#### СТАТЬЯ:
- - - -
Ломоносов подчеркивает значение полученных университетом привилегий. Этими «преимущественными узаконениями» университет ограждает и утверждает «свободный восход на степени ученых достоинств, снабдевает через науки неблагородных благородством» и удостаивает особого покровительства «всех посвятивших себя учению».
Ломоносов славит Елизавету за то, что она «закладывает себе храм вечныя славы, жилище музам, Университет
Открытие нового университета — это величайшее мирное благо, вечное, непреходящее счастье для русского народа. «Коль великое, коль безопасное, коль постоянное добро… мы получили!» — восклицает Ломоносов. «Добро всем любезное, кроме упрямых невежд и злобных варваров, добро всем полезное, кроме злодеев общества, добро всем радостное, кроме завистников благополучия нашего, добро по всей вселенной наподобие солнца сиять и все освещать достойное».
Открытие русского университета — событие, имеющее значение для всей человеческой культуры. «Я благодарил не токмо за себя, не токмо за людей, не токмо за Отечество, но и за весь свет», — записывает Ломоносов.
В своем слове Ломоносов собирался разделаться со своими врагами, «недоброхотами наук Российских», напомнить им в свой час, как совсем недавно на его предложение увеличить общее число гимназистов при Академии до шестидесяти человек академик Фишер пренебрежительно отозвался, что это слишком много и русской казне убыточно, да и некуда будет потом их девать.
«Его ли о том попечение, — ответил тогда же Ломоносов, — и ему ли спрашивать, куда девать студентов и гимназистов. О том есть кому иметь и без него попечение. Мы знаем и без него, куда в других государствах таких людей употребляют, а также куда их в России употребить можно». Ломоносов перечисляет огромные государственные задачи, которые можно разрешить только с помощью широчайшего распространения наук: «Сибирь пространна. Горные дела. Фабрики. Ход Севером. Сохранение народа. Архитектура. Правосудие. Исправление нравов. Купечество и сообщение с ориентом… Земледельство, предзнание погод. Военное дело». И тут же с горечью и гневом восклицает: «И так безрассудно и тщетно от некоторых речи произносились: куда с учеными людьми деваться». В конце своей речи Ломоносов предполагал сказать: «Желание. И Российское бы слово, от природы богатое, сильное, здравое, прекрасное, ныне еще во младенчестве своего возраста… превзошло б достоинство всех других языков. Желание, чтобы в России науки распространились… Желание, чтобы от блещущего Е. В. оружия воссиял мир — наук питатель».
- - - -
#### ПРЕДОСТАВЛЕННЫЕ ДАННЫЕ:
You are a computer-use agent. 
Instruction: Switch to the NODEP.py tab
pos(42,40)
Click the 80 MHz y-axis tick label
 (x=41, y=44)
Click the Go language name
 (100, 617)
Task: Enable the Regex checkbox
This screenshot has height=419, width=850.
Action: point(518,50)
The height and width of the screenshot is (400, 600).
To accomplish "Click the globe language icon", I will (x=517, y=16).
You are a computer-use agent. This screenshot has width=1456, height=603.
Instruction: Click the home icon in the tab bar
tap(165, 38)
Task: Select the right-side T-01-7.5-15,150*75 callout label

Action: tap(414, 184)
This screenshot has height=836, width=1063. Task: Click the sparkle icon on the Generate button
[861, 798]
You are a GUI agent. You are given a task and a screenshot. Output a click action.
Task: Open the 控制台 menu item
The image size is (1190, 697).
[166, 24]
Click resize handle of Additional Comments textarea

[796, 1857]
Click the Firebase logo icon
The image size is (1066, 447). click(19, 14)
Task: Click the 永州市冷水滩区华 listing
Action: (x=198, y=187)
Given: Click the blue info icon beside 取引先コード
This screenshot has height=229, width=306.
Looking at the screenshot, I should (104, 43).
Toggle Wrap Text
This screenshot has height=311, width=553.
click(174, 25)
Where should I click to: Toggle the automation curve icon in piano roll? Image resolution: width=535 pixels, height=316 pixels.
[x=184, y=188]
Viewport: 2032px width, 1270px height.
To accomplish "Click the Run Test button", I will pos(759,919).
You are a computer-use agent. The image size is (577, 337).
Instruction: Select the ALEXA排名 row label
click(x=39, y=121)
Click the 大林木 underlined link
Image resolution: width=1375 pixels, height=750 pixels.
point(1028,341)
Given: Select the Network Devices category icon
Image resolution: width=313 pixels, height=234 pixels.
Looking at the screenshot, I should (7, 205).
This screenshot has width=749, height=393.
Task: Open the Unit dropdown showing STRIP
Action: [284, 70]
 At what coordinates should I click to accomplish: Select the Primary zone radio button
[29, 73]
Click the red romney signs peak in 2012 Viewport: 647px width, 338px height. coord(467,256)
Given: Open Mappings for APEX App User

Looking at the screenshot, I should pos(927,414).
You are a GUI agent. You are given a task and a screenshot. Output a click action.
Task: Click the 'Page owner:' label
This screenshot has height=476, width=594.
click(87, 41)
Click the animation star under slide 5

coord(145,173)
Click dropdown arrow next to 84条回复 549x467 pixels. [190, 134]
- - - -
#### ЗАДАНИЕ:
Воспроизведите без изменений отрывок статьи о Ломоносове: начните со слов «Открытие русского университета» и остановитесь после слов «потом их девать.».

#### ОТВЕТ НА ЗАДАНИЕ:
Открытие русского университета — событие, имеющее значение для всей человеческой культуры. «Я благодарил не токмо за себя, не токмо за людей, не токмо за Отечество, но и за весь свет», — записывает Ломоносов.
В своем слове Ломоносов собирался разделаться со своими врагами, «недоброхотами наук Российских», напомнить им в свой час, как совсем недавно на его предложение увеличить общее число гимназистов при Академии до шестидесяти человек академик Фишер пренебрежительно отозвался, что это слишком много и русской казне убыточно, да и некуда будет потом их девать.